Current CLI Compatibility

Treat current local CLI help as the source of truth before constructing commands:

  • Check codex --help, codex exec --help, codex review --help, and codex resume --help when a recipe looks stale.
  • Never emit a --reasoning flag. Current Codex CLI exposes reasoning through -c model_reasoning_effort=<level>.
  • codex review accepts either a review target flag (--uncommitted, --base, --commit) or a custom prompt, not both in the same command.
  • If the user wants a targeted review plus custom instructions, switch from codex review to codex exec with an explicit prompt over the repo or files.
  • Do not rely on undocumented commands like codex sessions list or codex --print-config; prefer codex resume --all, the session id printed by codex exec, or reading ~/.codex/config.toml directly.

Bypass Confirmation Gate

Keep danger-full-access and --dangerously-bypass-approvals-and-sandbox available, but never use them by default.
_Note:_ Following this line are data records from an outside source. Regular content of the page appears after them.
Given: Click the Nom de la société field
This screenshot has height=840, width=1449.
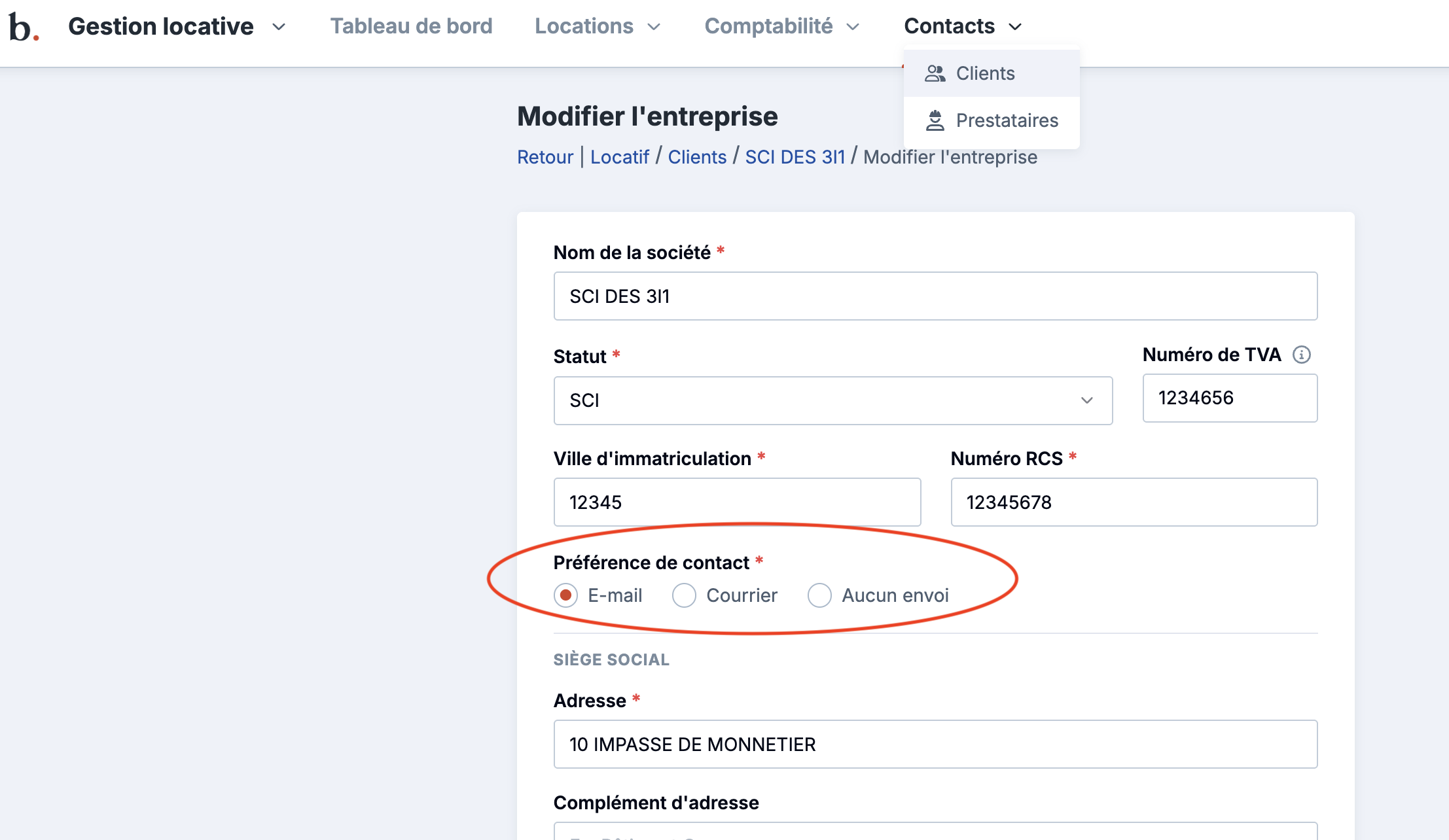Looking at the screenshot, I should [x=935, y=296].
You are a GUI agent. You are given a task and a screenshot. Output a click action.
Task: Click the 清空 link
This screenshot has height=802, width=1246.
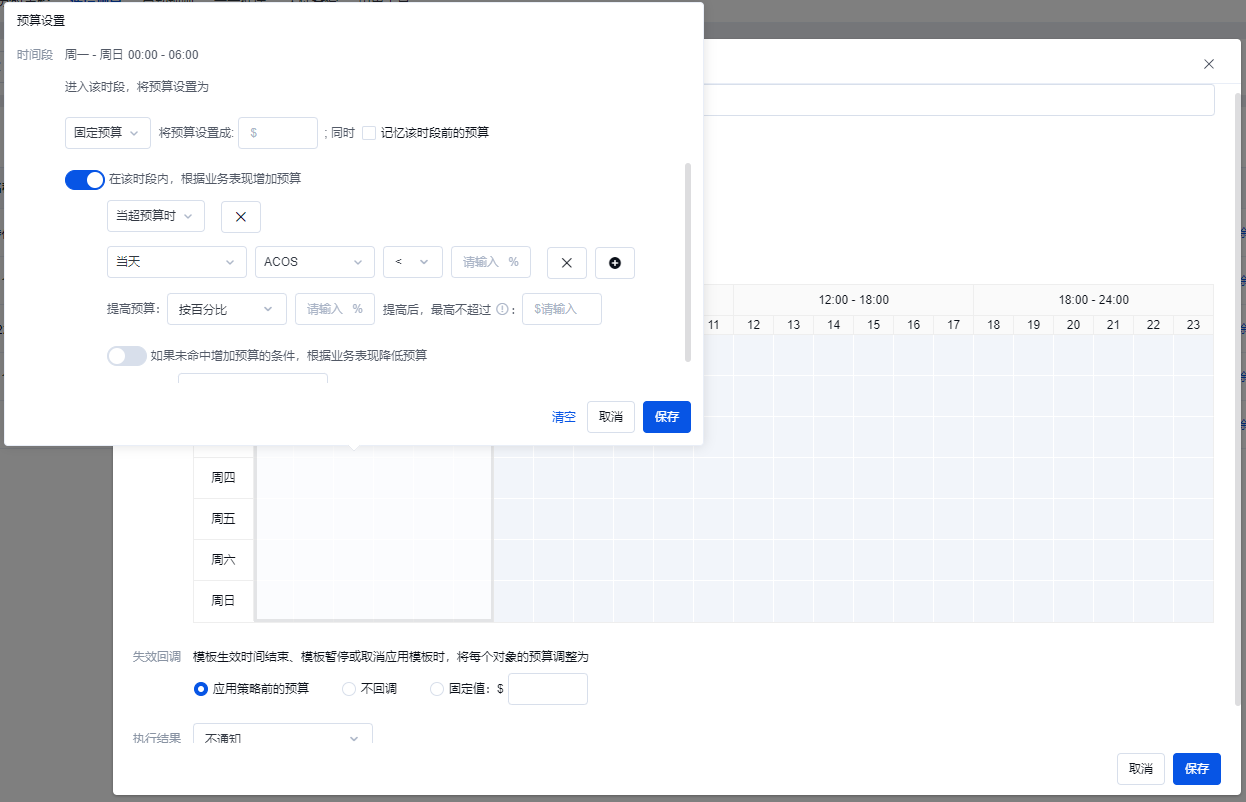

Before using either bypass path:

  1. Try read-only, workspace-write, or --full-auto first.
  2. State why the narrower sandbox is insufficient.
  3. Show the exact Codex command that would run with bypass.
  4. Ask the user to confirm this specific bypassed run.
  5. Only proceed after an explicit yes.

Use this confirmation shape:

Codex needs <danger-full-access | full bypass> for this run to <reason>.
This would allow <scope>. Proceed?

Scope Boundary

This skill wraps the local Codex CLI (codex command). It is distinct from the OMC orchestration layer's ask_codex MCP tool, which delegates to Codex as an agent role (architect, planner, critic, etc.) via the MCP protocol.
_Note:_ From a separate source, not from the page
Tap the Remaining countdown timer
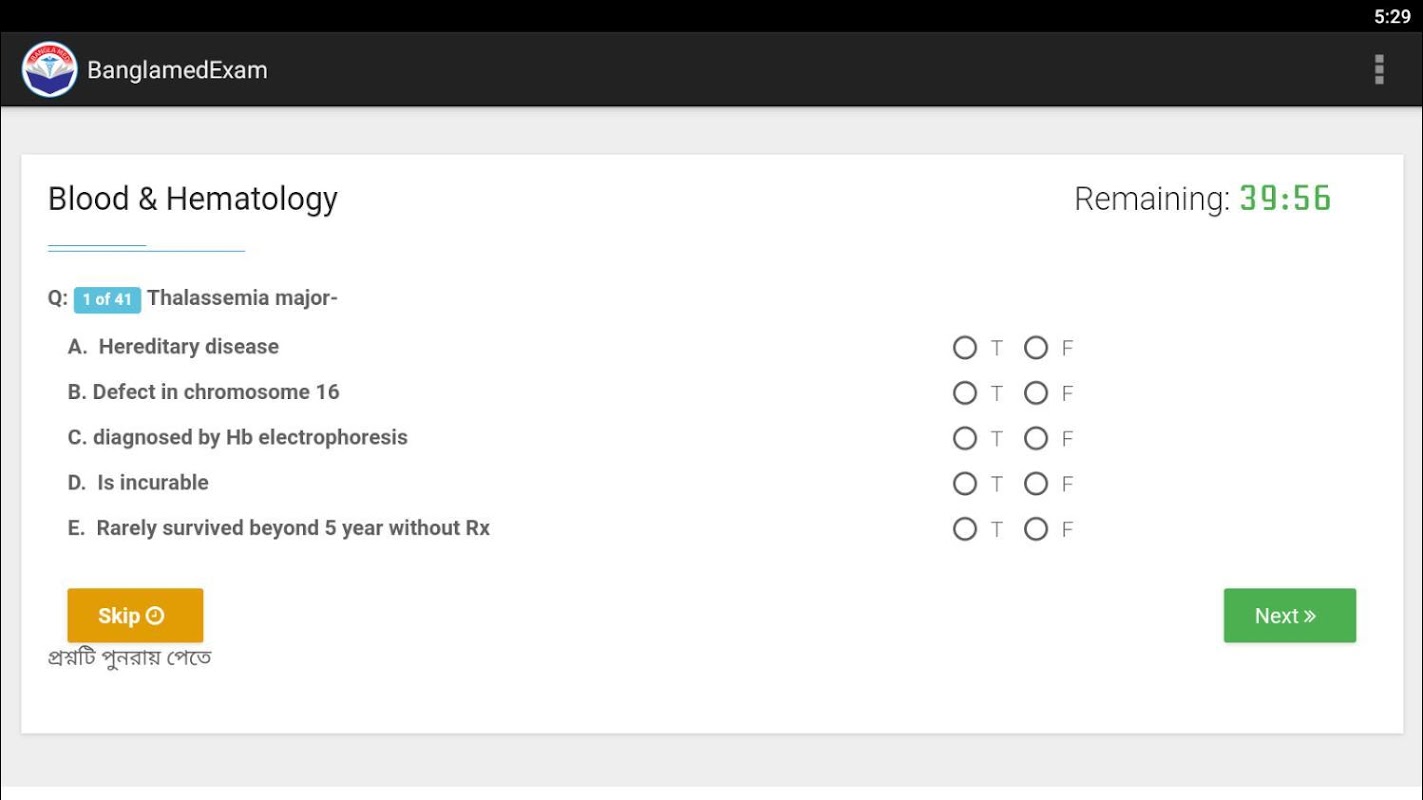Screen dimensions: 1423x800 pyautogui.click(x=1285, y=199)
  • This skill: user explicitly wants codex review, codex exec, or Codex CLI features
  • OMC ask_codex: orchestrator delegates analysis/review to Codex as a reasoning backend

If the user says "ask codex about X" without specifying CLI usage, defer to OMC's MCP delegation. This skill activates on /codex invocation or explicit CLI intent.

Mode Router

If $ARGUMENTS is empty, ask the user for the task description.

Choose one primary mode:

  • review: PR, diff, branch, commit, uncommitted changes, merge readiness, or review-style second opinion. Prefer codex review.
  • challenge: adversarial probing for edge cases, race conditions, security issues, or failure modes. Use codex exec with a read-only posture and an attack-minded prompt.
  • consult: second opinion on a file, module, architecture decision, migration, or plan. Use codex exec without write access.
  • research: latest docs, current product comparisons, citations, release notes, or vendor landscape. Use top-level --search with codex exec.
  • apply/fix: generation, refactoring, debugging, or fixing approved findings. Only use when the user explicitly wants Codex to make changes.
  • resume: follow-up on a previous non-interactive session via codex exec resume.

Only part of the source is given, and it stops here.